Clustering- and statistic-based approach for detection and impact evaluation of faults in end-user substations of thermal energy systems

Sci Rep. 2024 Dec 31;14(1):32166. doi: 10.1038/s41598-024-82103-5.

Abstract

In response to climate change mitigation efforts, improving the efficiency of heat networks is becoming increasingly important. An efficient operation of energy systems depends on faultless performance. Following the need for effective fault detection and elimination methods, this study suggests a three-step workflow for increasing automation in managing defective substations on the user level within heat networks. The work focuses on a model region in northern Germany.
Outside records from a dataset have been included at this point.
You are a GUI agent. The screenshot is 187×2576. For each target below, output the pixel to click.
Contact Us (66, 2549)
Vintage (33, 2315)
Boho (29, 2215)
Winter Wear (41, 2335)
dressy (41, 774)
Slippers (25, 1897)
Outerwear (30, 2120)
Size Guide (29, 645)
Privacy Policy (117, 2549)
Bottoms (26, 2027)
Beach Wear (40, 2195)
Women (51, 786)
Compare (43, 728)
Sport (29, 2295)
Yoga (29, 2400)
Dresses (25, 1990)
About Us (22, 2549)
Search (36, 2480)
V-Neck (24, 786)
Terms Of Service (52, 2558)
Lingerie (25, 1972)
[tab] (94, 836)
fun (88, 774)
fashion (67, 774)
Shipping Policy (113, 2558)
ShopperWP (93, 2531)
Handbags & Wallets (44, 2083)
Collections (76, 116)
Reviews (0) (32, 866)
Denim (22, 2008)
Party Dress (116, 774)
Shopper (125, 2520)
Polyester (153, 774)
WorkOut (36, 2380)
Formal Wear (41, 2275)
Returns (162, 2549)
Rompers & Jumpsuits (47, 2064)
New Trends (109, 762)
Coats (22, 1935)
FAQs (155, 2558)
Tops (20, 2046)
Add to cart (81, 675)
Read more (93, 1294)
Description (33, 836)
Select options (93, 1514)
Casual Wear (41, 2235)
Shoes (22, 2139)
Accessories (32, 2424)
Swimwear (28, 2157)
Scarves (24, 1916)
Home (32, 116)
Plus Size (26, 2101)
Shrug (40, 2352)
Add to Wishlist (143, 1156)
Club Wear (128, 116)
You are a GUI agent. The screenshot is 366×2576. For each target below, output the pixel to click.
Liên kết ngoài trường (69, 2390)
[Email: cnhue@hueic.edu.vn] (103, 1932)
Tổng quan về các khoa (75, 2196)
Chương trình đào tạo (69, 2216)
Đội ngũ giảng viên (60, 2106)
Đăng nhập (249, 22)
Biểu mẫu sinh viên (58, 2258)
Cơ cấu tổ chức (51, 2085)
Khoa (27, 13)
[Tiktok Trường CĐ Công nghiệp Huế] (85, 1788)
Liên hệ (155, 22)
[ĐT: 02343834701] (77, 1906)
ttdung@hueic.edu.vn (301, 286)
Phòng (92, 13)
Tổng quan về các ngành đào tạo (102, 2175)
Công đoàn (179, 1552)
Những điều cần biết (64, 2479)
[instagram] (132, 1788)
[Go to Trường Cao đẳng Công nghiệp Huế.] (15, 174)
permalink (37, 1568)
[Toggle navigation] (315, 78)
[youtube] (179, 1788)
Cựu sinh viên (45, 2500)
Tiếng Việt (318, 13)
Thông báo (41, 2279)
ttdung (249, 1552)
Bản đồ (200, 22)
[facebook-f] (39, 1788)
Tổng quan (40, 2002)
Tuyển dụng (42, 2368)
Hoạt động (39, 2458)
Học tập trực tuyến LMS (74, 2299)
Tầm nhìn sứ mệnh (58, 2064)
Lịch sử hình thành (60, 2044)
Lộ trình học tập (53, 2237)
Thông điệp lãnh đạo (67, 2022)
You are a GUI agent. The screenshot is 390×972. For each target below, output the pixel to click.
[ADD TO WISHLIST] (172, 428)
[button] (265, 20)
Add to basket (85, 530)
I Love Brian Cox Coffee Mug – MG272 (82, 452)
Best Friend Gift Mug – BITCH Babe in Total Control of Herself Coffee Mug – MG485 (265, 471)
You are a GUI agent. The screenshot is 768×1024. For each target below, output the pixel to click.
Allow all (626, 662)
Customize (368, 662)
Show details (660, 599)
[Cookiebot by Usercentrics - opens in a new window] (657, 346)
The local heat network provides data in roughly hourly intervals, including the supply and return temperatures and the volume flow of the substations. Firstly, this study identifies common indicators of faults using k-means clustering analysis of the temperature data and expert knowledge: an exceeded return temperature level, very low cooling, and inverted temperature readings. With these indicators, the subsequent statistical identification approach confirms the successful detection of affected substations, with common diagnoses including disabled return temperature limitation units, defective motoric valves, and faults in the storage control. Lastly, the study evaluates the impact of faults on the system efficiency. Combining the temperature and the volume flow data, the workflow quantifies the negative influence of a fault, enabling the prioritization of fault elimination measures in practical application to enhance the overall system efficiency.

Keywords: Fault management; Heat network efficiency; K-Means clustering; Thermal energy systems.